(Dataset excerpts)
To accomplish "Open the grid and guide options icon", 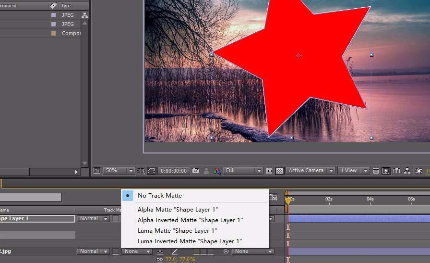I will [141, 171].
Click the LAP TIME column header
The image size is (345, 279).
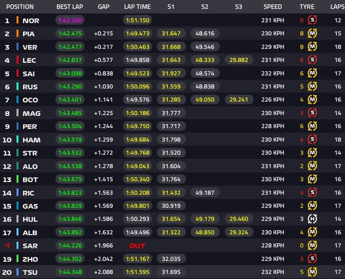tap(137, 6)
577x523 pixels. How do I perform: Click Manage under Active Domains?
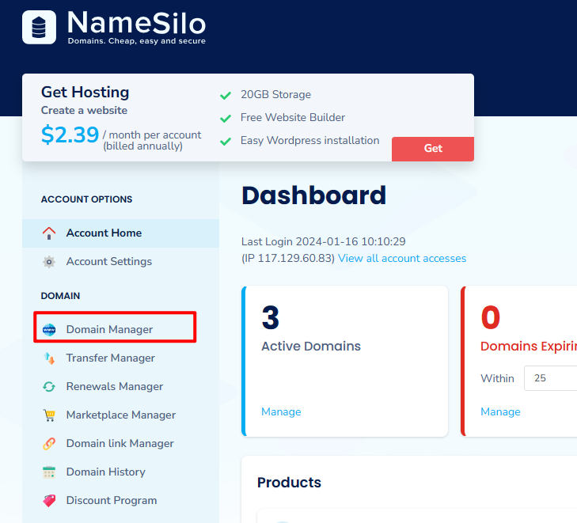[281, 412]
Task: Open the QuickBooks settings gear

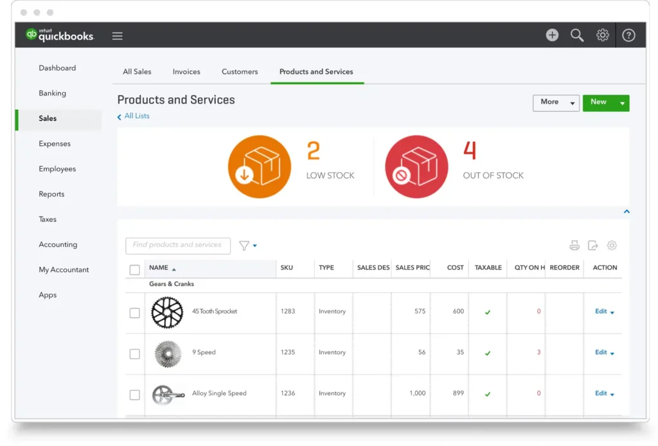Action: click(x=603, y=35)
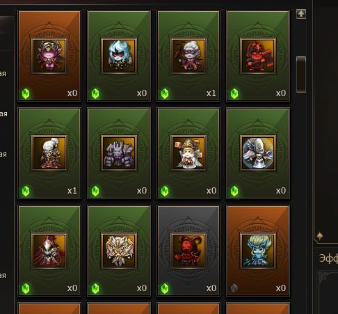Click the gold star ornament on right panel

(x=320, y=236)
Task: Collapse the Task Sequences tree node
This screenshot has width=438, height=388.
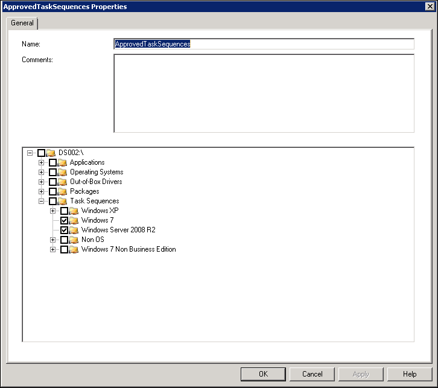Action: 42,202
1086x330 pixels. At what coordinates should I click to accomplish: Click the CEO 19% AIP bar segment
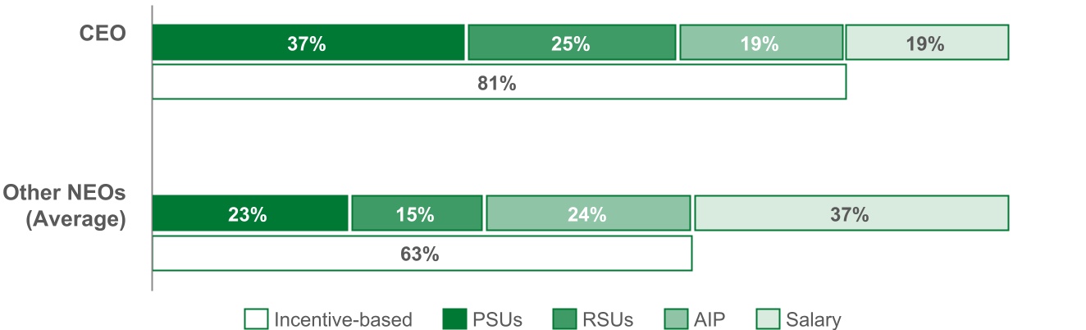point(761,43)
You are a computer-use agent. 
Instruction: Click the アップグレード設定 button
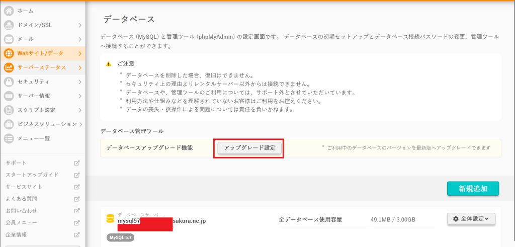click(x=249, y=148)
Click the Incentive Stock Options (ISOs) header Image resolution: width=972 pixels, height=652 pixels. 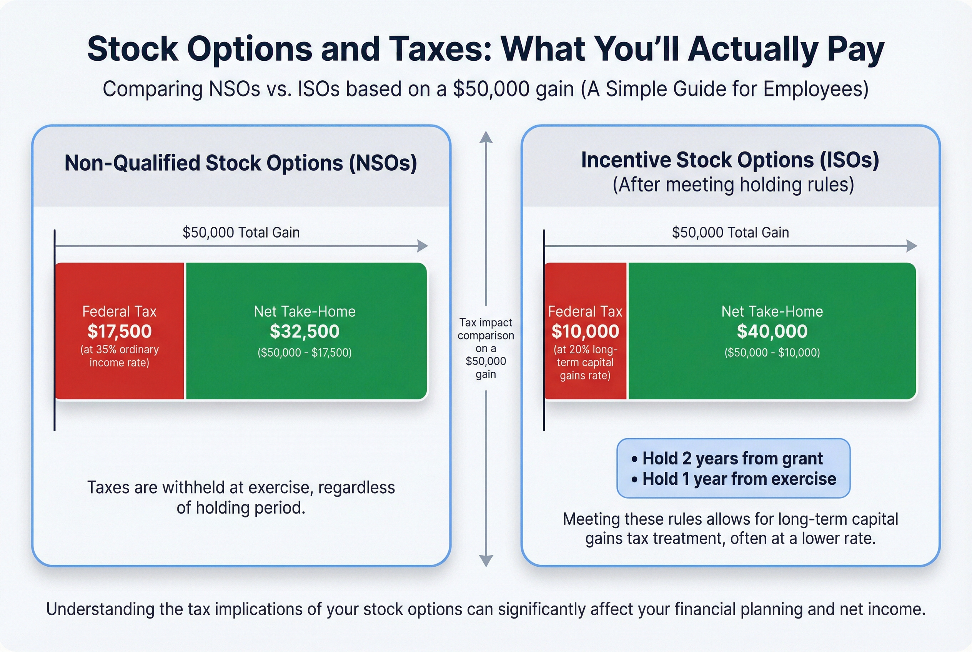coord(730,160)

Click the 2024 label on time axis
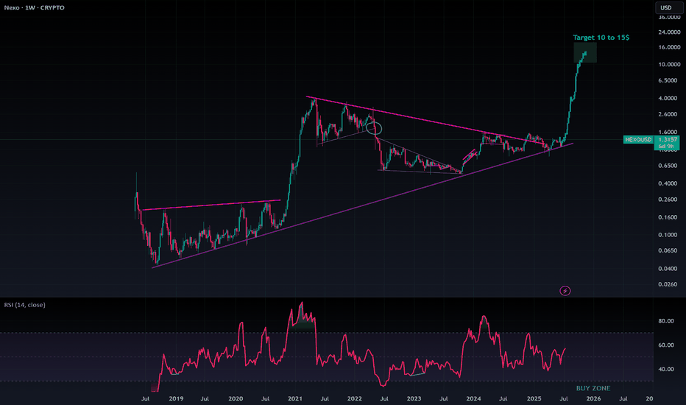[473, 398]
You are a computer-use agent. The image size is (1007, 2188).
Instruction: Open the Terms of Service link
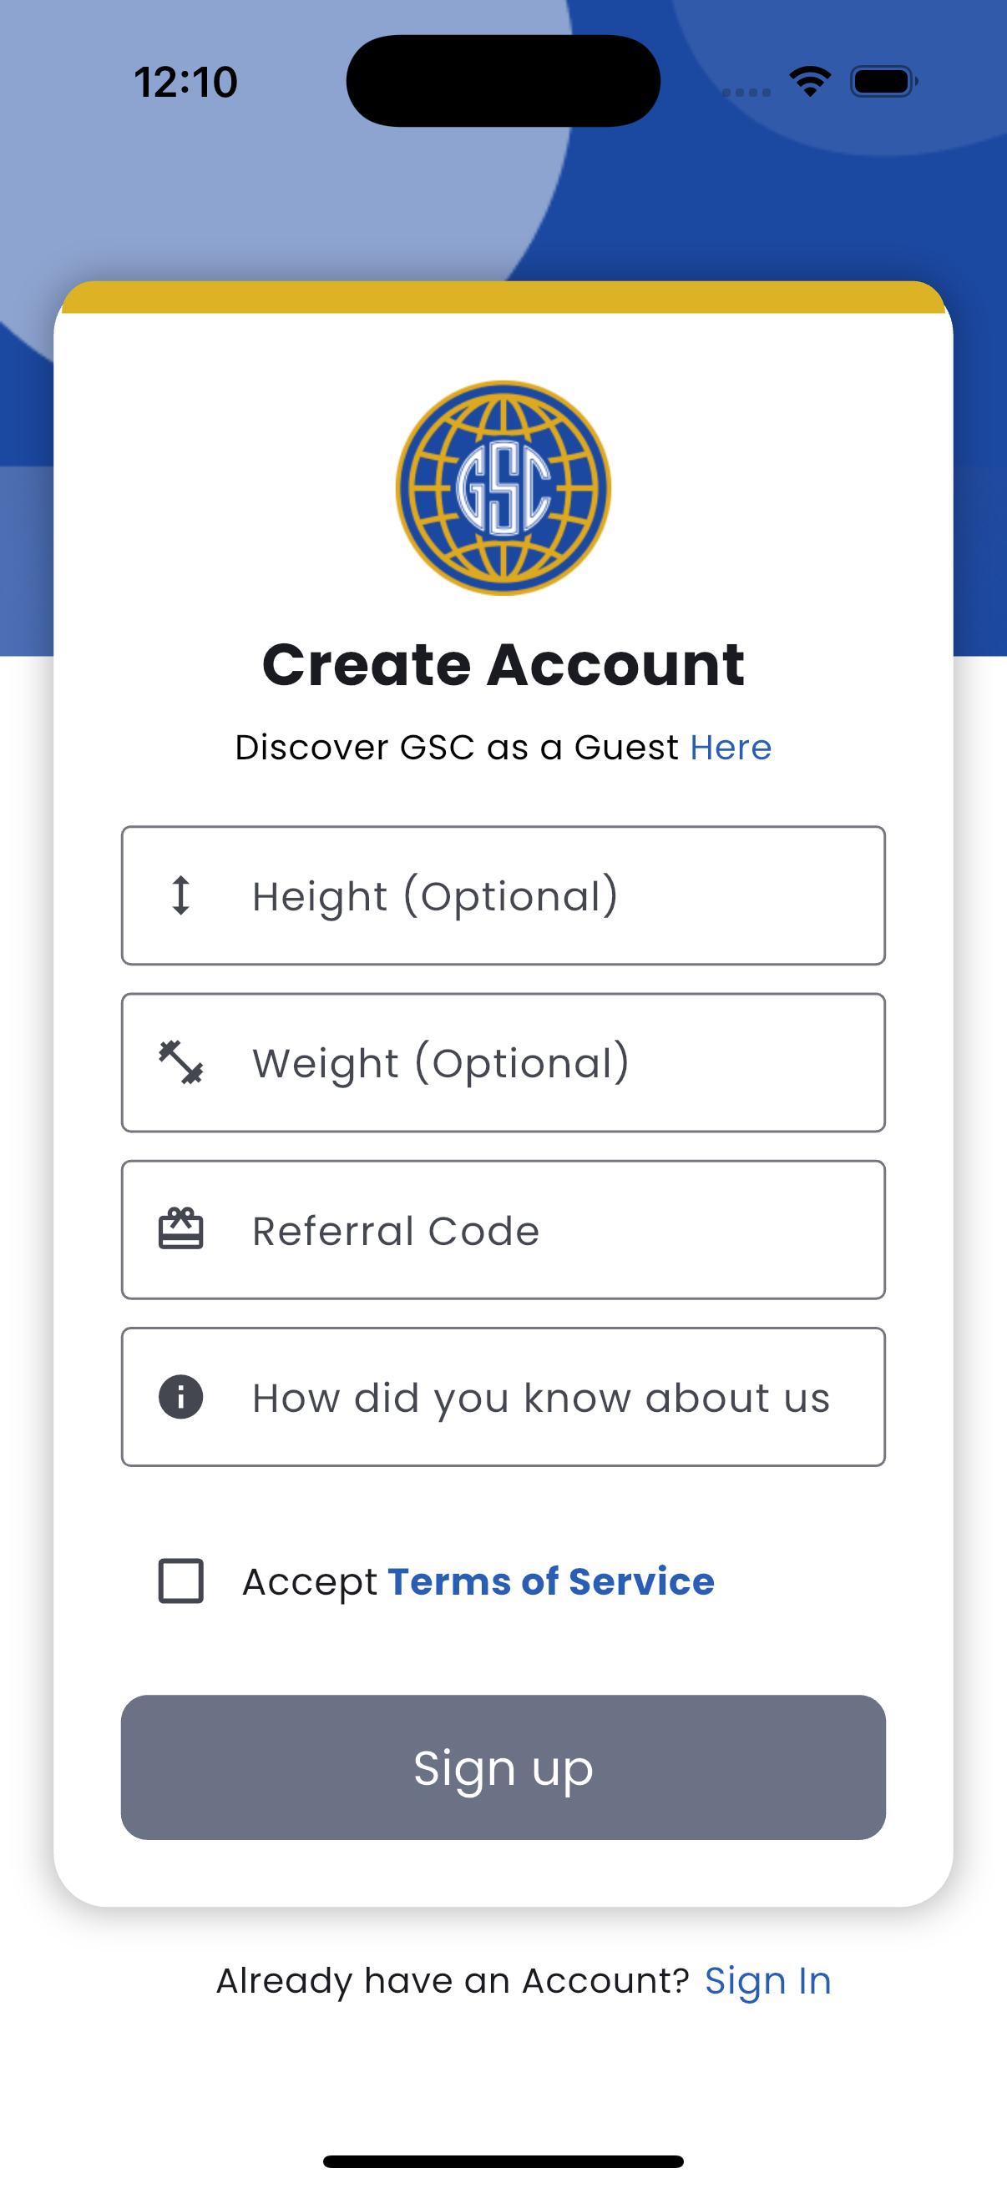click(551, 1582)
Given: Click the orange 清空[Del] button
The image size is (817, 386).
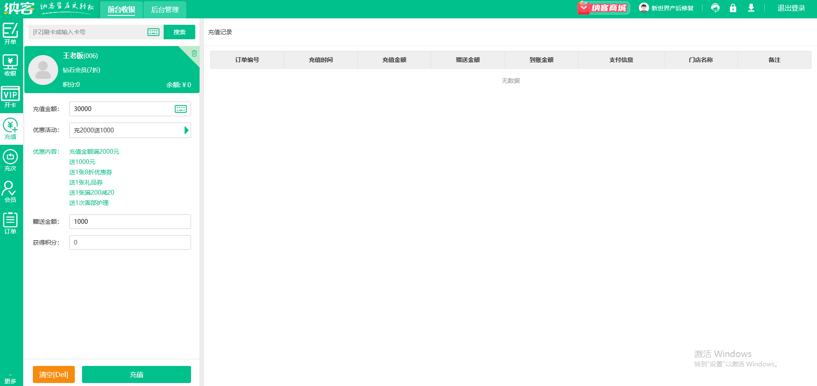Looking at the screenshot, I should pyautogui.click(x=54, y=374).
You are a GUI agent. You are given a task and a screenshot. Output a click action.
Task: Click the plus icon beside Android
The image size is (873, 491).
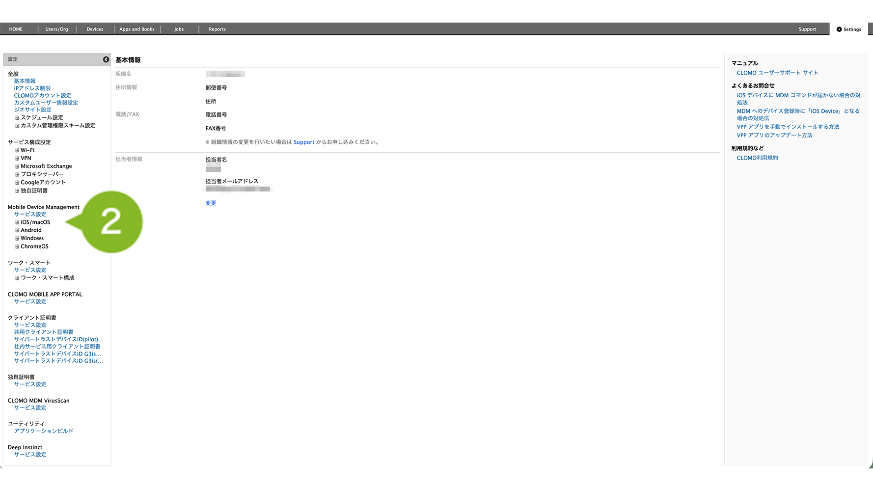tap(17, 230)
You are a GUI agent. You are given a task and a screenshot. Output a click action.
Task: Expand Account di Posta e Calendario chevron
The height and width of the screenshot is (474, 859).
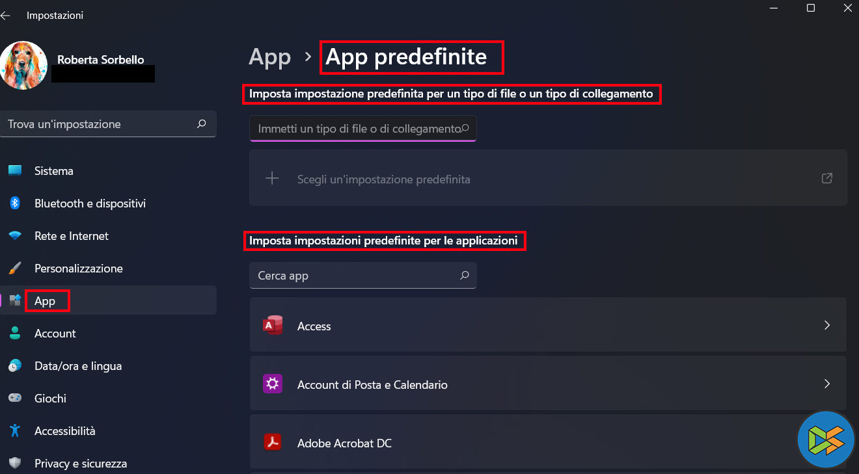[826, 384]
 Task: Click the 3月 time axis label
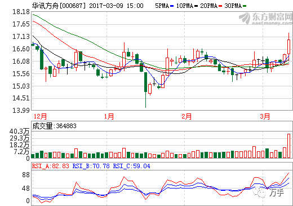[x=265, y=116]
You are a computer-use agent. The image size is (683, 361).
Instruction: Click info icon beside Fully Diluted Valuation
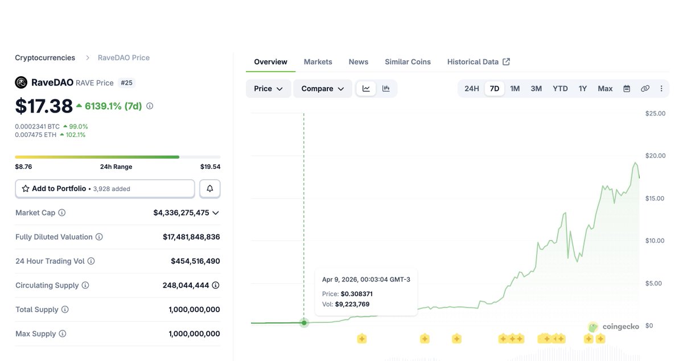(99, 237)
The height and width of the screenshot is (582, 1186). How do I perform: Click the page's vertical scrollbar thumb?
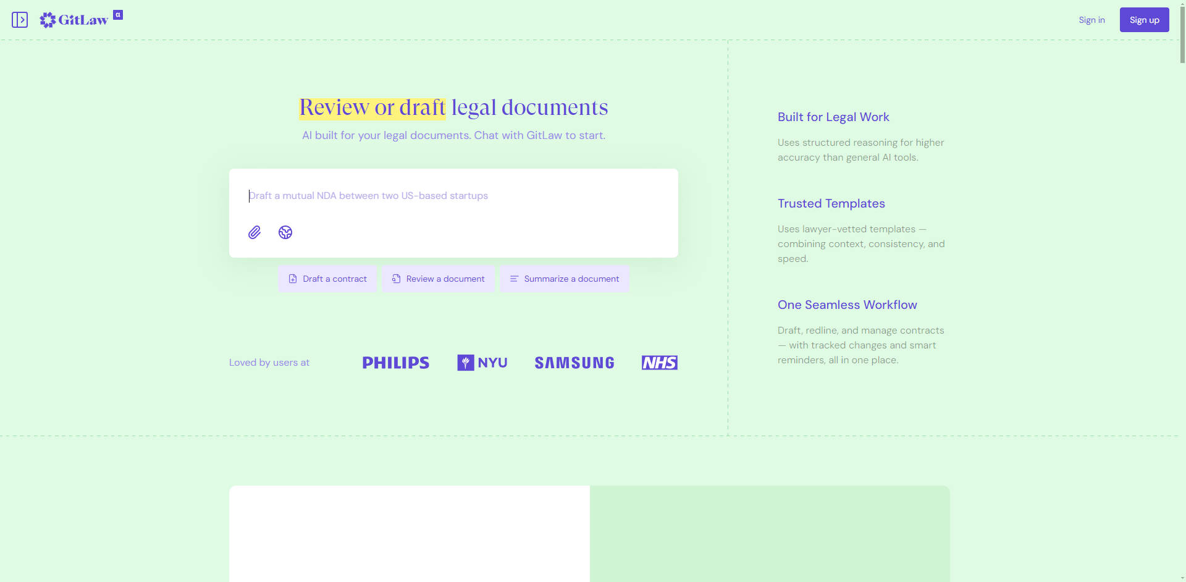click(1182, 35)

_ASSIGNED TASK:_ All lines from the one containing "The height and width of the screenshot is (582, 1186)." to the last line of the records above, both included, need to be repeated word for word; omit the pictures.

_SOLUTION TO THE PROBLEM:_
The height and width of the screenshot is (582, 1186). How do I perform: Click the page's vertical scrollbar thumb?
click(1182, 35)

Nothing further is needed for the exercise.